▶ [Exercise instructions]
A complete answer includes every line below with the word "computer".

━━━━━ Source information ━━━━━

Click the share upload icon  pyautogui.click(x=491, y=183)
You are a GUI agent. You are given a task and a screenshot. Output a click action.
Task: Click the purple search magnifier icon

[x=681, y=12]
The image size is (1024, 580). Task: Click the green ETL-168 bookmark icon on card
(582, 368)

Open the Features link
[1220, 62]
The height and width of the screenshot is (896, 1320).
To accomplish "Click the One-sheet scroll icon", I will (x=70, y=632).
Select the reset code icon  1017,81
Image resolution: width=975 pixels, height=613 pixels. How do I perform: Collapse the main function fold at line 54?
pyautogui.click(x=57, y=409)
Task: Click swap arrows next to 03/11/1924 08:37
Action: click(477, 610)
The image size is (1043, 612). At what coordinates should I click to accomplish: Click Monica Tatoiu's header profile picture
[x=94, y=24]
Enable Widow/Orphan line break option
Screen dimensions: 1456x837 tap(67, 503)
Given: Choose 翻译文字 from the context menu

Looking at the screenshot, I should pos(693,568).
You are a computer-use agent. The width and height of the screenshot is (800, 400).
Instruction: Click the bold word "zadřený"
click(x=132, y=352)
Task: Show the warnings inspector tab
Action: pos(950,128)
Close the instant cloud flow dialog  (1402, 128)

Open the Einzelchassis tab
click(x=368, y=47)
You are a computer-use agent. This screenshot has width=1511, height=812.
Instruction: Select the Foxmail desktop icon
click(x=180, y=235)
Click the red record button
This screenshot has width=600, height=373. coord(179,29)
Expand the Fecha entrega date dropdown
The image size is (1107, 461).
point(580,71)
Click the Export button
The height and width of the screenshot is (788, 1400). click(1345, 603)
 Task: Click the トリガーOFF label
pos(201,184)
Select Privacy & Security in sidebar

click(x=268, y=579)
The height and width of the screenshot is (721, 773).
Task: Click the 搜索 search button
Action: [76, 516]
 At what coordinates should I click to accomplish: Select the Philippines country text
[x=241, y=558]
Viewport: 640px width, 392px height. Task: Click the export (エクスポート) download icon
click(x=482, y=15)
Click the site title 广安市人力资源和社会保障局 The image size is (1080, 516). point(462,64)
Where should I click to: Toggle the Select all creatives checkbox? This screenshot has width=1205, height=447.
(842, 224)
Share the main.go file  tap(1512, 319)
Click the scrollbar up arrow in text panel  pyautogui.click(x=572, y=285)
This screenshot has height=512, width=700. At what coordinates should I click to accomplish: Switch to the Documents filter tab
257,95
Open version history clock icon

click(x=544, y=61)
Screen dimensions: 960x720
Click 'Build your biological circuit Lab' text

━━━━━

▶ [Your solution]
You are a computer-use agent. The width and height of the screenshot is (800, 400).
You are a computer-use agent. This screenshot has width=1511, height=812.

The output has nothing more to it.